Im August 1994 wurde die Abbruchgenehmigung erteilt
Das letzte Pflichtspiel einer Profimannschaft vor Ort wurde am 19. August 1989 angepfiffen. DFB-Pokal, HSV – Duisburg 2:4. Da weder der finanziell klamme Verein noch die Stadt investierten, verkamen Tribünen wie Stehtraversen immer mehr. Als auch noch der Versicherungsschutz erlosch, war das Risiko untragbar. Schließlich erteilte die Bauprüfungsabteilung des Bezirksamts Eimsbüttel am 25. August 1994 die Abbruchgenehmigung.
„Nächste Woche beginnt ein Stück Hamburg zu sterben“, schrieb das Abendblatt am Tag danach auf der Titelseite. Auf Seite 13, nicht unpassend, wurde der damalige HSV-Schatzmeister Gerhard Flomm zitiert: „Es ist ein Drama.

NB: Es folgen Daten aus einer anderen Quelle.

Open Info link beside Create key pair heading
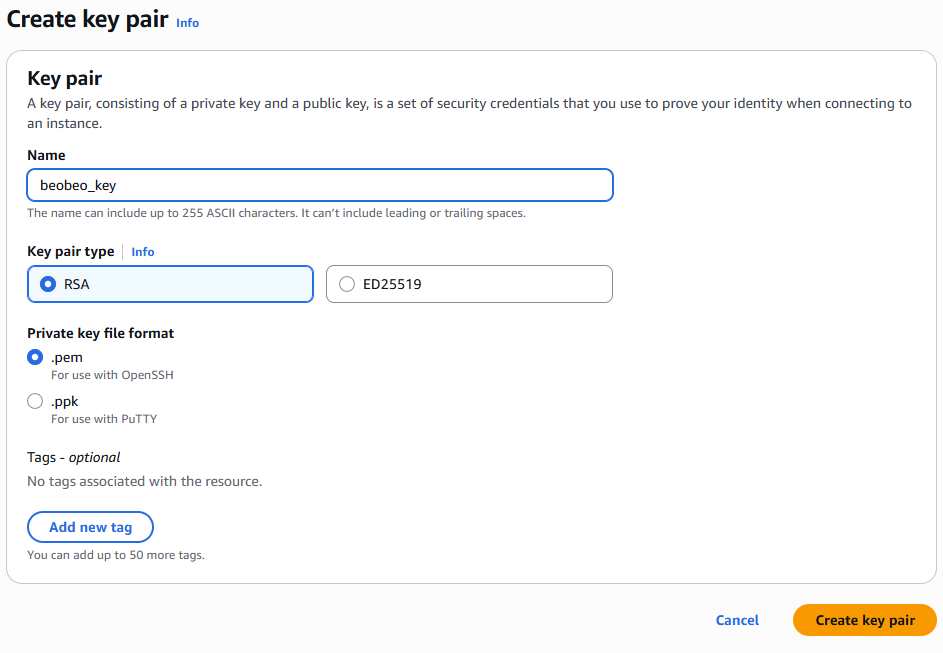Image resolution: width=943 pixels, height=653 pixels. 187,23
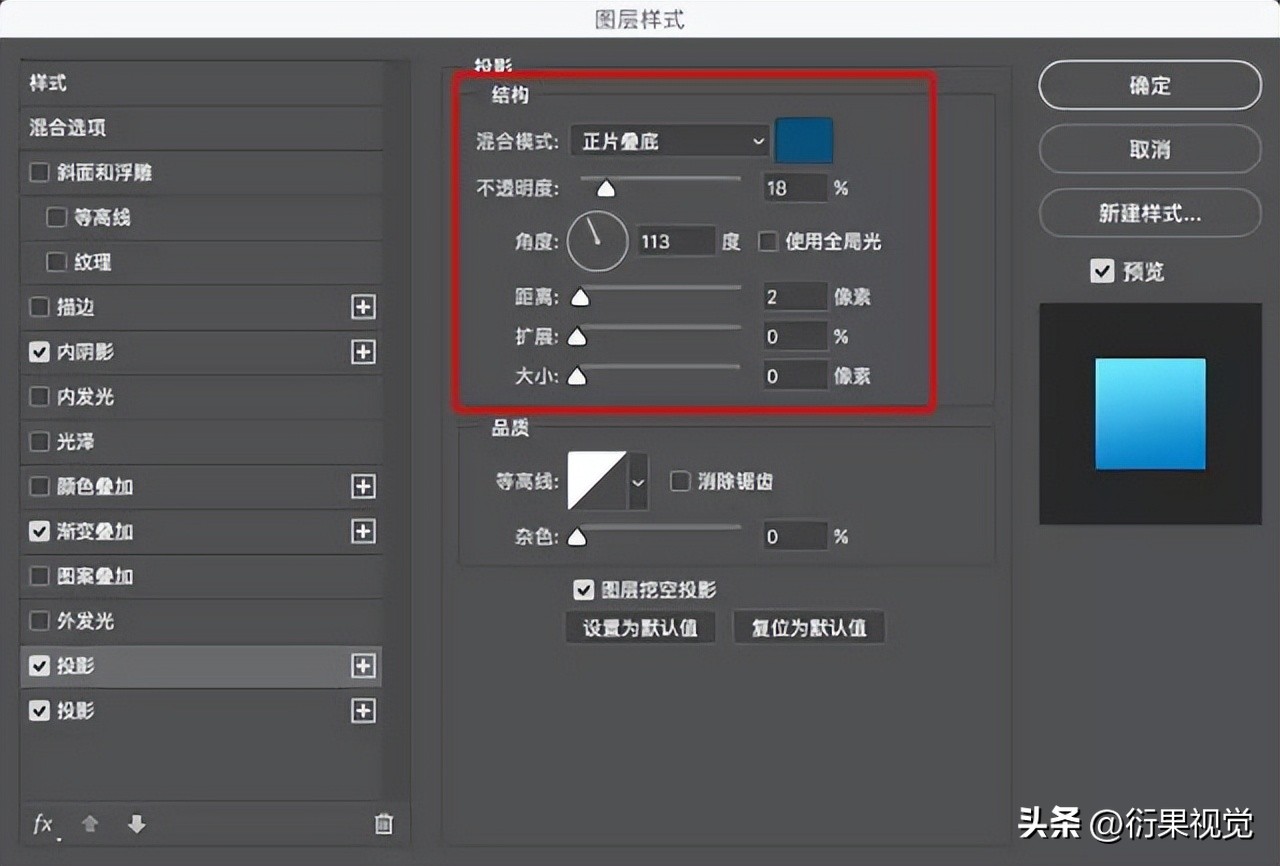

Die Bagger kommen.“ Auf dem 2,5 Hektar umfassenden Grundstück, einem Filetstück in allerbester Lage, entstand das heute bekannte Multifunktionsgebäude aus Stahl und Glas. Neben viel Geld flossen Tränen.
„Ich kann gar nicht glauben, dass der heilige Rothenbaum angetastet wird“, sagte Uwe Seeler. Und „Vadder“ Erwin befand in der ihm eigenen Art: „Dat is bannig traurig. Aber wat wullt du moken?“
Hunke kämpfte zum den Erhalt des Stadions
Einer der Vorkämpfer für den Erhalt der Traditionsanlage war HSV-Präsident Jürgen Hunke (1990–1993). Die von ihm initiierte Aktion „Rettet den Rothenbaum“ stieß nicht nur an der Clubbasis auf Widerhall. Unter dem Strich halfen weder mehr als 25.000 Unterschriften noch ein Protestzelt vor der bedrohten Anlage. „Mir blutet noch heute das Herz, wenn ich das dort errichtete gesichtslose Gebäude und die teuren Luxuswohnungen sehe“, sagt Hunke. Rückblickend sei es aus seiner Sicht unverständlich, warum die Stadt kein langfristiges Erbbaurecht erteilt und den geschichtsträchtigen Sportplatz als Grünanlage erhalten habe.